WORK TO BE COMPLETED
Could you output each line of the data that follows exactly?

──────────────────────────────

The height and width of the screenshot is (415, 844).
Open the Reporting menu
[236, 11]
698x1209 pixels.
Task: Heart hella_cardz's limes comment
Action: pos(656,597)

──────────────────────────────

RESPONSE FOR THIS EXERCISE
The height and width of the screenshot is (415, 844).
Open the Reporting menu
[236, 11]
698x1209 pixels.
Task: Heart hella_cardz's limes comment
Action: pos(656,597)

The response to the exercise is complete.